There is some sense of science fiction in Slow Machine’s mesh of nostalgia and dread. The band-harem that Stephanie stays at is barely fleshed out, other than in one long shot of them listening to a recording of their distinctly outmoded indie rock. She stares down the camera lens while the others look away, an image that will become the film’s most enduring. Stephanie attempts to integrate with the residents of the house, playing ball, but one band member immediately pounces while drunk. The constant air that sexual aggression drives artistry, investigation and even the nation itself pushes Slow Machine to feel like it’s grasping at some whispy ding that remains off-screen. 

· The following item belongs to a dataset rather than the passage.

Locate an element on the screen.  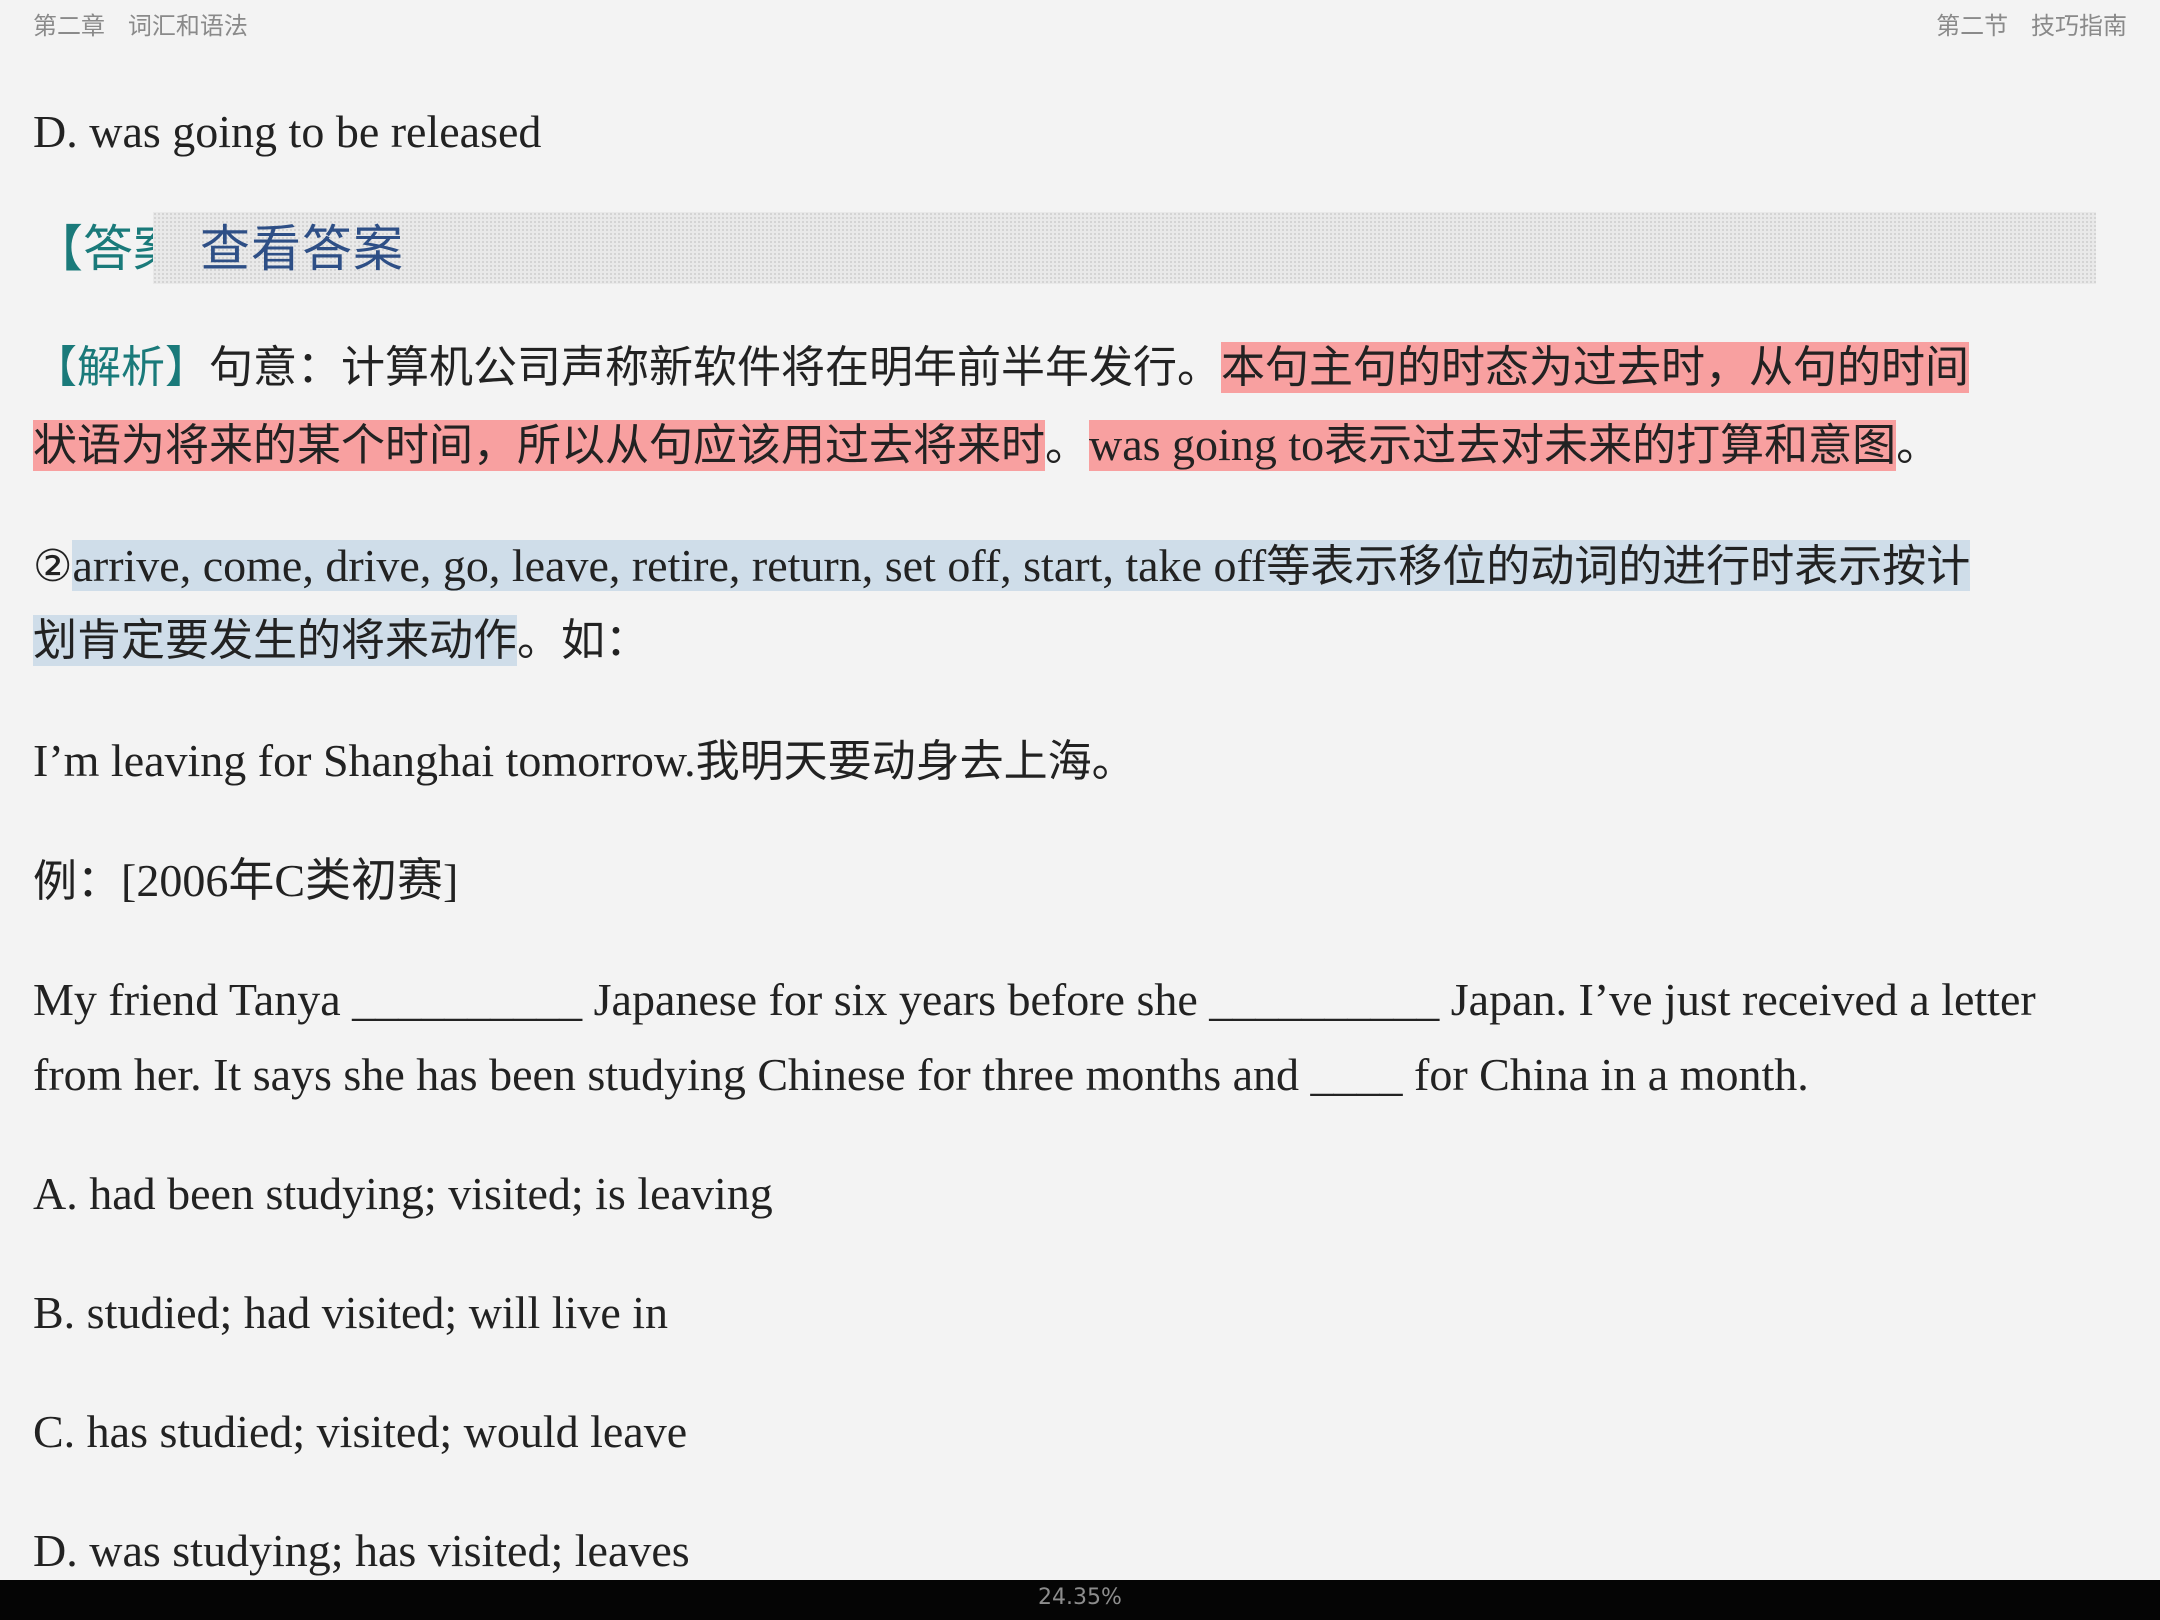
option-d-previous: D. was going to be released is located at coordinates (288, 132).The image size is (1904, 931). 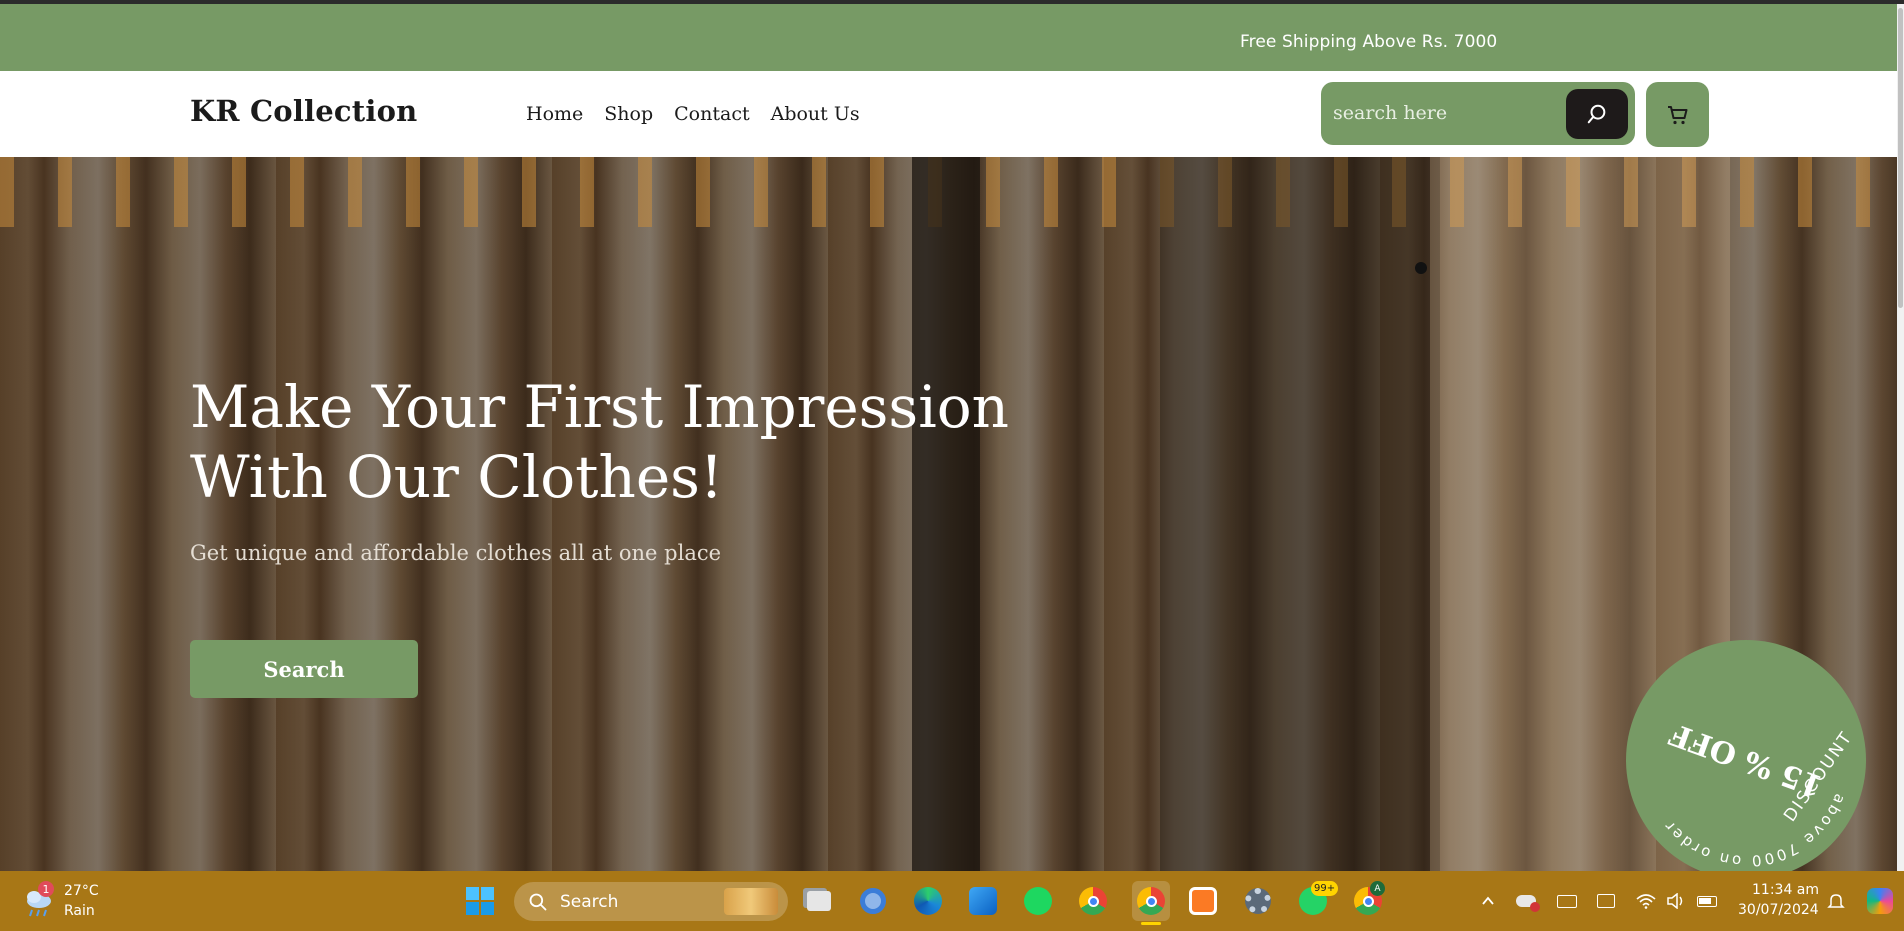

So, the Mumblecore whinging of a would-be actor in Brooklyn becomes politicized, and not only by Shepherd’s Fed, whose sinister charisma adds tension to the blank walls that drape and roughshod camerawork. The conspiratorial is everywhere in Slow Machine but doesn’t come into focus. This may be an homage to the improvisational conspiracy thriller games of Jaques Rivette, or just an acknowledgement that in our QAnon world, the fibre of conspiracy is everywhere, just waiting for us to get a sniff of it. Stuck in windowless rooms, Felten and Denardo box the audience in. The on-screen oxygen runs out, it seems, and the hallucination is just beginning.